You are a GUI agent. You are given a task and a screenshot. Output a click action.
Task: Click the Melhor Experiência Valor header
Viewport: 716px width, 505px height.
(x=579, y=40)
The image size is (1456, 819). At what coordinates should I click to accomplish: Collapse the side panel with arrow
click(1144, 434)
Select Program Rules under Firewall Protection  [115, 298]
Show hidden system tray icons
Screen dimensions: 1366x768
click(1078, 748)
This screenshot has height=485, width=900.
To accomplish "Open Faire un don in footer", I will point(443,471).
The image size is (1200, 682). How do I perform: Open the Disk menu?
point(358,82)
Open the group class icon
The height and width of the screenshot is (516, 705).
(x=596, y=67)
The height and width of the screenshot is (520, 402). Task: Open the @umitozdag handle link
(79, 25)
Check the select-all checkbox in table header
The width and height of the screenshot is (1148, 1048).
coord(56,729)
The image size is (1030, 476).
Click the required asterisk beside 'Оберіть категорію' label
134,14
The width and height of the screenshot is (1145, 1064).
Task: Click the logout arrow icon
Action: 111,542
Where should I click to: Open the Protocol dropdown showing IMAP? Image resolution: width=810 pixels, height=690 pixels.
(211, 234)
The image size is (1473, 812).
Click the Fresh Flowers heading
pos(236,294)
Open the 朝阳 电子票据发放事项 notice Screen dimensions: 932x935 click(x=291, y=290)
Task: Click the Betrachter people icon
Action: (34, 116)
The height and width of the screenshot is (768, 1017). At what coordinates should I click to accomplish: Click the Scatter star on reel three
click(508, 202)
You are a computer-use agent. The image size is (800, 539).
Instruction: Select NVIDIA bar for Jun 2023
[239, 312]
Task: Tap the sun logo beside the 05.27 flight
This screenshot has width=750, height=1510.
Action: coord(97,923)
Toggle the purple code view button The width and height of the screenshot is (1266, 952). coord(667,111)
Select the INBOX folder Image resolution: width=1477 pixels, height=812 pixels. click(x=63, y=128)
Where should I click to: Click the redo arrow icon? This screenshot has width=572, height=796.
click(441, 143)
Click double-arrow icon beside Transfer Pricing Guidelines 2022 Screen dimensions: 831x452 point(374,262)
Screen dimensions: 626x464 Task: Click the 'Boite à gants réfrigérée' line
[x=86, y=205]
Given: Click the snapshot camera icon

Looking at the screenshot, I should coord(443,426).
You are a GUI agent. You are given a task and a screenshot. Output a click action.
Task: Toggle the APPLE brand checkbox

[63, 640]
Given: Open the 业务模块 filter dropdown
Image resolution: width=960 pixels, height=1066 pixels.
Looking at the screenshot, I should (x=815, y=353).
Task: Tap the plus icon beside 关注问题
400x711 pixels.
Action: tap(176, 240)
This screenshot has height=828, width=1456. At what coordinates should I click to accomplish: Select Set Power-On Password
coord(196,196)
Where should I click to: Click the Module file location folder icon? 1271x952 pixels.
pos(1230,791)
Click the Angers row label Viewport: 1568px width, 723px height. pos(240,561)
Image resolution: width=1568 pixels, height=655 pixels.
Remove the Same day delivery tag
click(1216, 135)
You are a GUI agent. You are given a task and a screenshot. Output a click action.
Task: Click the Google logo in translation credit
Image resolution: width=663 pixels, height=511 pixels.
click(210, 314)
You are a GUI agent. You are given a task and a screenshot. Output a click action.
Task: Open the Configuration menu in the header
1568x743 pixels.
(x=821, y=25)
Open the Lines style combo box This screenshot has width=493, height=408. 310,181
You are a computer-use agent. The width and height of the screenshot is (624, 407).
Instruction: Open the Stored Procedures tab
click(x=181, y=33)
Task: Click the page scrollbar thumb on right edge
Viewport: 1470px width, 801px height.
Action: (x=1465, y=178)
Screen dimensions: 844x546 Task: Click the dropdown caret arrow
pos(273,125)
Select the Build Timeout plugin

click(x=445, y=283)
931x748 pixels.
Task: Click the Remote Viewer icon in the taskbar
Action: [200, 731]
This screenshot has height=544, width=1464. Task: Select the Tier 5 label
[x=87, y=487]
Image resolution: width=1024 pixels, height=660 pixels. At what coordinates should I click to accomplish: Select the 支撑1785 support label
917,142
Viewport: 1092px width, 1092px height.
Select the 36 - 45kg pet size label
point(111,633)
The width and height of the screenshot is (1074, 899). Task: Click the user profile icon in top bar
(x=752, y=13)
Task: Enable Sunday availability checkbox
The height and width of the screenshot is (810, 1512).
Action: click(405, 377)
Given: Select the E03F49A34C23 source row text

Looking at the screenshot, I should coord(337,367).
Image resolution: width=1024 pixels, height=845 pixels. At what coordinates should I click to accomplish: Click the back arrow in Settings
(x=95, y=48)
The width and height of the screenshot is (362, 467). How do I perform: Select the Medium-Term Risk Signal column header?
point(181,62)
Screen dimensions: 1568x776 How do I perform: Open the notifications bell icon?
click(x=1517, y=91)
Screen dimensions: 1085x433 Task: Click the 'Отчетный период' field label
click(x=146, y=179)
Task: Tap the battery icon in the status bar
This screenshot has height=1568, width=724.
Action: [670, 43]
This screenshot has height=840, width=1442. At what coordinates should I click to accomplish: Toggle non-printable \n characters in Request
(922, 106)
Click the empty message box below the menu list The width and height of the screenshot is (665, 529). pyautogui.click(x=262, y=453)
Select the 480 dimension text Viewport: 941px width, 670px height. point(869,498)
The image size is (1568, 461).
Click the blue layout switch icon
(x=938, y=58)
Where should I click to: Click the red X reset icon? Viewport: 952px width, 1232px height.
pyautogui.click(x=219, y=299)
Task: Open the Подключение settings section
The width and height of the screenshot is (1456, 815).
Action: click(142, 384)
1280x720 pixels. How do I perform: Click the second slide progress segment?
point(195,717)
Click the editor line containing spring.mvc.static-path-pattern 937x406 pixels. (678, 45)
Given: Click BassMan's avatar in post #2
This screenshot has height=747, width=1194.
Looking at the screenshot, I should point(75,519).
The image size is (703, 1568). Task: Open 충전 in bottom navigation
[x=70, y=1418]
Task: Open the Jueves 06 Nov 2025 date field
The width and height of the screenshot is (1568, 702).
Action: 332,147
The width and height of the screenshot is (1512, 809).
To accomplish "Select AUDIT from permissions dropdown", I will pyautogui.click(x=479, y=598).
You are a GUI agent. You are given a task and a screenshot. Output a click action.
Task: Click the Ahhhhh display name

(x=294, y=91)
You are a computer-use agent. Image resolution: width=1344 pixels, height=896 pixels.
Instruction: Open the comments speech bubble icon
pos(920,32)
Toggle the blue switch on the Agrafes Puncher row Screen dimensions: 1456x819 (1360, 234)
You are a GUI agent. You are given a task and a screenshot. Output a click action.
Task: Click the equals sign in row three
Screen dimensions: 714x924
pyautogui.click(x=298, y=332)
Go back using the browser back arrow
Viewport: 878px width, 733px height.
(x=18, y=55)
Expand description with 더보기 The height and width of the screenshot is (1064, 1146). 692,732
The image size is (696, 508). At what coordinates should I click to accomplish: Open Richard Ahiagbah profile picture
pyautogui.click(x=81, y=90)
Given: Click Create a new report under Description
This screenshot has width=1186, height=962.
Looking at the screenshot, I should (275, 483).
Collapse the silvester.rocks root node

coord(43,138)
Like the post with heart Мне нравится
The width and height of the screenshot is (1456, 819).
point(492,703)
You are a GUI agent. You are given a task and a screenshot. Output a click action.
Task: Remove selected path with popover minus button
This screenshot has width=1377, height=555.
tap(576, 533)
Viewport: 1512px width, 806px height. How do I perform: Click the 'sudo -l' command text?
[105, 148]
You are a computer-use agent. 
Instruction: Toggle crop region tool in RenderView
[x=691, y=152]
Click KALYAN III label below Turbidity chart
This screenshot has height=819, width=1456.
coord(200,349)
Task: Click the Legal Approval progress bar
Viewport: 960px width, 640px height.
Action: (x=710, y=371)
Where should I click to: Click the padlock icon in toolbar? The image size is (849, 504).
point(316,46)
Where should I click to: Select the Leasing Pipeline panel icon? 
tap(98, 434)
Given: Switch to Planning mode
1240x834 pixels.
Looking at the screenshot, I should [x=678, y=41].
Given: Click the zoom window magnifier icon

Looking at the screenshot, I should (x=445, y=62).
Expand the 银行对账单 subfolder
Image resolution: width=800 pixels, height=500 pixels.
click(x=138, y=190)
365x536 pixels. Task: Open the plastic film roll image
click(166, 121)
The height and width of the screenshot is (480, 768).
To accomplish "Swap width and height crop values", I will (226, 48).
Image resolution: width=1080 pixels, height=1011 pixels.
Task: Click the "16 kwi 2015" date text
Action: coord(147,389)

——

*Task objective*.
Can you duplicate the entries between the line holding "Task: Tap the battery icon in the status bar" and the line holding "(x=294, y=91)", inclusive?

*Solution for this task*.
Task: Tap the battery icon in the status bar
This screenshot has height=1568, width=724.
Action: [670, 43]
This screenshot has height=840, width=1442. At what coordinates should I click to accomplish: Toggle non-printable \n characters in Request
(922, 106)
Click the empty message box below the menu list The width and height of the screenshot is (665, 529). pyautogui.click(x=262, y=453)
Select the 480 dimension text Viewport: 941px width, 670px height. point(869,498)
The image size is (1568, 461).
Click the blue layout switch icon
(x=938, y=58)
Where should I click to: Click the red X reset icon? Viewport: 952px width, 1232px height.
pyautogui.click(x=219, y=299)
Task: Open the Подключение settings section
The width and height of the screenshot is (1456, 815).
Action: click(142, 384)
1280x720 pixels. How do I perform: Click the second slide progress segment?
point(195,717)
Click the editor line containing spring.mvc.static-path-pattern 937x406 pixels. (678, 45)
Given: Click BassMan's avatar in post #2
This screenshot has height=747, width=1194.
Looking at the screenshot, I should point(75,519).
The image size is (703, 1568). Task: Open 충전 in bottom navigation
[x=70, y=1418]
Task: Open the Jueves 06 Nov 2025 date field
The width and height of the screenshot is (1568, 702).
Action: 332,147
The width and height of the screenshot is (1512, 809).
To accomplish "Select AUDIT from permissions dropdown", I will pyautogui.click(x=479, y=598).
You are a GUI agent. You are given a task and a screenshot. Output a click action.
Task: Click the Ahhhhh display name

(x=294, y=91)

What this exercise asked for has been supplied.